* **PROBLEMS**:
1/ Answer these questions using the energy efficiency post below:
(a) What does the writer call the quickest way to start shaking the dependency on fossil fuels?
(b) For how long has the writer been working on home projects?
(c) What particles does the writer mention routinely breathing in?
2/ Shorten the paragraph in the energy efficiency post below that begins "Why is energy efficiency important?" and keep its main points.

Monthly Archives: October 2010

Where the personal and professional meet

This is it – the post you have all been waiting for…the post where I talk about my job and my life of energy efficiency. Um, hello? Are you asleep already? This is thrilling stuff! Well, ok, it’s important stuff.

Why is energy efficiency important? The real reason, and you are on my side so you get this, is that the ecosystems and human economic systems as we know them are in for some pretty uncertain times if we don’t shake our dependency on fossil fuels, and efficiency measures are the quickest way to start doing this. But, what we have to tell people is that they will save serious money (or better yet ‘stop wasting serious money’), be healthier and more comfortable in their homes, and, heck, everyone else is doing it.

But even with correct framing and education about the benefits and options, etc, etc, there are still some significant barriers. I ran into many of them head on as I worked on my home projects these last two years: where do you find the time to research what is the most effective thing to do and the right way to do it and where to get all the materials, contractors, etc? How do you find the up front money to do it? How do you find the time to do the things you can’t afford or don’t want to hire out? How do you trust that the technology will work and give you the promised savings? What do you do when it doesn’t? What do you do when the person who sees the savings or other benefits is not the same person who would choose to conserve or install energy efficient technology? How do you stay sane living in a construction zone for over a year, routinely breathing in fine blueboard or fiberglass particles?

* **DATASET RECORDS**:
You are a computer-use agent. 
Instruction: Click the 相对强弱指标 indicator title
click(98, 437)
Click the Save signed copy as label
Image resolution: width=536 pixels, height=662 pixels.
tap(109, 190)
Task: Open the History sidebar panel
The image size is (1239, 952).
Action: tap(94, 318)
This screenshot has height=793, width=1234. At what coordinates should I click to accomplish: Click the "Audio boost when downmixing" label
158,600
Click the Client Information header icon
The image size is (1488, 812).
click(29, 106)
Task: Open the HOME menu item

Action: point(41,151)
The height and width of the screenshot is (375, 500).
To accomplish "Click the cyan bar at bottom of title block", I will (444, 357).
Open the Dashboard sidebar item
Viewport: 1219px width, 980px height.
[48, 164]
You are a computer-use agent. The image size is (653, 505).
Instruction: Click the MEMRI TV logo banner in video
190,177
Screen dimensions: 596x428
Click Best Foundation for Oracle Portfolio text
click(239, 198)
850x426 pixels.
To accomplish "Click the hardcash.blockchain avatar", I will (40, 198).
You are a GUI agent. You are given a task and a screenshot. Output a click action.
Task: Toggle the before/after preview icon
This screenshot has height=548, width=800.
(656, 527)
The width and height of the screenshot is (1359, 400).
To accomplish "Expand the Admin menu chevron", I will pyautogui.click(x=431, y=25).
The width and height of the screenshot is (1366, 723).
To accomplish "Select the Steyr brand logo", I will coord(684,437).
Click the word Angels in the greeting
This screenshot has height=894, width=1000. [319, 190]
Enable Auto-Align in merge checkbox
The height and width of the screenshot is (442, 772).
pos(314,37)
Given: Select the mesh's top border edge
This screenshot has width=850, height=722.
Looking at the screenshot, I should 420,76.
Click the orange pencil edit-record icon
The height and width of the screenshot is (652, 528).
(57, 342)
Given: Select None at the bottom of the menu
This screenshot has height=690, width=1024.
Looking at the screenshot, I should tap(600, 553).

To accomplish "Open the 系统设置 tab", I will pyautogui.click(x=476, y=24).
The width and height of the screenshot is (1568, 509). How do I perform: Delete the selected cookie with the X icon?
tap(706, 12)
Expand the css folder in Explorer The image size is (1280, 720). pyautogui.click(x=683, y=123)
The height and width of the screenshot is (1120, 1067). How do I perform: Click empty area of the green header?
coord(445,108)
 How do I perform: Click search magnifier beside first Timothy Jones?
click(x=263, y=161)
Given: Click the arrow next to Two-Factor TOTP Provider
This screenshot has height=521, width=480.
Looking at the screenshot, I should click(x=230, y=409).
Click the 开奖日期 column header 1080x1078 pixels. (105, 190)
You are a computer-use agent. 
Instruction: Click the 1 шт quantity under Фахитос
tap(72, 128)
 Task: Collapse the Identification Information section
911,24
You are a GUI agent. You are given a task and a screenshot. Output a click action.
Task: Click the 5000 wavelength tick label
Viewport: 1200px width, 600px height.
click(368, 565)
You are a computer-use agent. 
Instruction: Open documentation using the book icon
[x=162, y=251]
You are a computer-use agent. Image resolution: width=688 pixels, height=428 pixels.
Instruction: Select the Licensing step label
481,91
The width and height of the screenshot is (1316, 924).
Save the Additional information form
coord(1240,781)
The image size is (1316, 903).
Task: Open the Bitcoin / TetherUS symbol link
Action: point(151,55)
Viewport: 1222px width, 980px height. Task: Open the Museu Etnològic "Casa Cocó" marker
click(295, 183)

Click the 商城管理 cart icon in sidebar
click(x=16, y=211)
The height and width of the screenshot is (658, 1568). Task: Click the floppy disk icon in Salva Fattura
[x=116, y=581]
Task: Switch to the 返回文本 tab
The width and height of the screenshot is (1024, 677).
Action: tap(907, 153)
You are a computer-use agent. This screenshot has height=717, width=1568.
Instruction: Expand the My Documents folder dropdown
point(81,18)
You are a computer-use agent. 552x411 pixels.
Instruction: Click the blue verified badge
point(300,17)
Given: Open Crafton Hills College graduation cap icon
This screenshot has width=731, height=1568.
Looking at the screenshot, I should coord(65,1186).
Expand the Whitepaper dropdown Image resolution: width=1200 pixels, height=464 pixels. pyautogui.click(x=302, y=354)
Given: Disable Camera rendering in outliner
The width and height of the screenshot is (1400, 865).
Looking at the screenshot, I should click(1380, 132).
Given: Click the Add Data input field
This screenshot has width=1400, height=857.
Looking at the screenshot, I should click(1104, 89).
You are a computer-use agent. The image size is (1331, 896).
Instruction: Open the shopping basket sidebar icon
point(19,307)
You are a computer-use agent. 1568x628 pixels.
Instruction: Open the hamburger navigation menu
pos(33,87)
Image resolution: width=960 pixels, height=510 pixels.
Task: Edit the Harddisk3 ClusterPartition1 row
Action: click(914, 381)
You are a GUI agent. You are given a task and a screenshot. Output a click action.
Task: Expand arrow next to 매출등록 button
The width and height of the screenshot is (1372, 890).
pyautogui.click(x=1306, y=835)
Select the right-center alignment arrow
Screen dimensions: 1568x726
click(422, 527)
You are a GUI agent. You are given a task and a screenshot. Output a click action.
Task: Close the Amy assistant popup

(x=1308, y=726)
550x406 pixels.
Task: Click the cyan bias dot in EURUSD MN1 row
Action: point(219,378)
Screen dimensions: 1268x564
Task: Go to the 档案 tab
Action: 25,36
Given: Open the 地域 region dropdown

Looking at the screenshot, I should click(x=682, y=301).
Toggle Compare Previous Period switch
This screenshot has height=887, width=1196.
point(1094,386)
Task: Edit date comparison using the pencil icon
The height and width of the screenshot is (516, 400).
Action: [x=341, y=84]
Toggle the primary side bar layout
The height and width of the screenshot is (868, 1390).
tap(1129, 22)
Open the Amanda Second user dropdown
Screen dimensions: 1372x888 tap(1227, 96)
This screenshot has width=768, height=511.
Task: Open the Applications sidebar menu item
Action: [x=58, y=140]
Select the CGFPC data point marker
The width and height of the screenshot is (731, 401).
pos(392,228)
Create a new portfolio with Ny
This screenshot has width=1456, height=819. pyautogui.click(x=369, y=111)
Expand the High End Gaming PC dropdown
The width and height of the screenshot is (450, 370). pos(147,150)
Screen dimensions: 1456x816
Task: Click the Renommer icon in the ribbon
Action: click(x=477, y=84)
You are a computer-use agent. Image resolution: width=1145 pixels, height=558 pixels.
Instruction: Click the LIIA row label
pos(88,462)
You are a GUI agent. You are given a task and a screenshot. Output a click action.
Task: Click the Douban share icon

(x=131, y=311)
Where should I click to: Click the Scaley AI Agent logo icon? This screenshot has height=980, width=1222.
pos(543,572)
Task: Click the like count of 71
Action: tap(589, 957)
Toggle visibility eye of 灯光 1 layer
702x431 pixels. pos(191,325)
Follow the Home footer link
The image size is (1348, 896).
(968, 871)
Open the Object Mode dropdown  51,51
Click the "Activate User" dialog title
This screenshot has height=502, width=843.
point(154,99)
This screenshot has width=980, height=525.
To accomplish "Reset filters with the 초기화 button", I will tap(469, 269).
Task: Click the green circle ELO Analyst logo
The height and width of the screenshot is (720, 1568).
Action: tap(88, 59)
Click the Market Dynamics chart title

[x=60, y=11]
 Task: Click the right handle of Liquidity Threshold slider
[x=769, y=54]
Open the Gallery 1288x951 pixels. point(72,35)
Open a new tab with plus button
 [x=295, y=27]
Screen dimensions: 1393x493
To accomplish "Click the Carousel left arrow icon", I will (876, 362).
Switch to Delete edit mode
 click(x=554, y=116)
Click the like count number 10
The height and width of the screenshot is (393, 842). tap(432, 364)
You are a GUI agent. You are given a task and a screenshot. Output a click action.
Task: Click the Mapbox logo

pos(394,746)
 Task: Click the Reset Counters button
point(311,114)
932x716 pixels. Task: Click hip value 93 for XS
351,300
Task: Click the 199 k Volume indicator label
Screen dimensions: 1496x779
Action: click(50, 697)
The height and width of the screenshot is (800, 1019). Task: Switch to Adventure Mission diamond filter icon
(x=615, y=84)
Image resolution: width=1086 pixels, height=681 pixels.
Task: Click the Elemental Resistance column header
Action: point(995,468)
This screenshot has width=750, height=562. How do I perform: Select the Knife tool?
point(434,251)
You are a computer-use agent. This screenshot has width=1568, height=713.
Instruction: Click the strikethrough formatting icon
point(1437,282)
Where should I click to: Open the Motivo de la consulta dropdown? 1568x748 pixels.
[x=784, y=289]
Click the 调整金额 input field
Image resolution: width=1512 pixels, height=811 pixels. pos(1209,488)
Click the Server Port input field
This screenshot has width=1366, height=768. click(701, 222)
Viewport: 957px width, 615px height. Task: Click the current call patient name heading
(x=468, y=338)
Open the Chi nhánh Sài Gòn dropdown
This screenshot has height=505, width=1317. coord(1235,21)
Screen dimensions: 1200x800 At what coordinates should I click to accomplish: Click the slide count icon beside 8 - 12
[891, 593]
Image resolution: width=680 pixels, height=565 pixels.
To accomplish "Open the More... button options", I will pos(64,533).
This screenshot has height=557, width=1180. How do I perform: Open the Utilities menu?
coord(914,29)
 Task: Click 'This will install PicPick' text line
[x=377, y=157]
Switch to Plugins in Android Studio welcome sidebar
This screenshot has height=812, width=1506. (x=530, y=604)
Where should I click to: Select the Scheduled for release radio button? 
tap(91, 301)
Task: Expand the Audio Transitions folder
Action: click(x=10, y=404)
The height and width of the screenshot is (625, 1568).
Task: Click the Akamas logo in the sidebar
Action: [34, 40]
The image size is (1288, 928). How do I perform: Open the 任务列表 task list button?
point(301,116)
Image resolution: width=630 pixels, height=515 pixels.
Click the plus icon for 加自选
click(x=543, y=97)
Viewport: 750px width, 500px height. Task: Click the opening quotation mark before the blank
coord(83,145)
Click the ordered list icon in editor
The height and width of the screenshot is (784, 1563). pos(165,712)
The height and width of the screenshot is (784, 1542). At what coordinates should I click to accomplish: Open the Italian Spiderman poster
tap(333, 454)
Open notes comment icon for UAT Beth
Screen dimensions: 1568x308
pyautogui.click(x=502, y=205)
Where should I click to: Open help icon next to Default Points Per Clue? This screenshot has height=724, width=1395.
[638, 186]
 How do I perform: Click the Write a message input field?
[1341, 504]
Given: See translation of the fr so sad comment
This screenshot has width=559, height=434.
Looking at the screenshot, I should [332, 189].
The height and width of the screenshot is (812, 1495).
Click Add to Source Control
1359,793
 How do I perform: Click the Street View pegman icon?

* **THE ANSWERS**:
1/
(a) Efficiency measures.
(b) The last two years.
(c) Fine blueboard or fiberglass particles.

2/ Energy efficiency matters because ecosystems and human economies face uncertain times unless the dependency on fossil fuels ends, and efficiency measures are the quickest way to begin. People should be told that they will save serious money (or stop wasting it), be healthier and more comfortable at home, and be doing what everyone else is doing.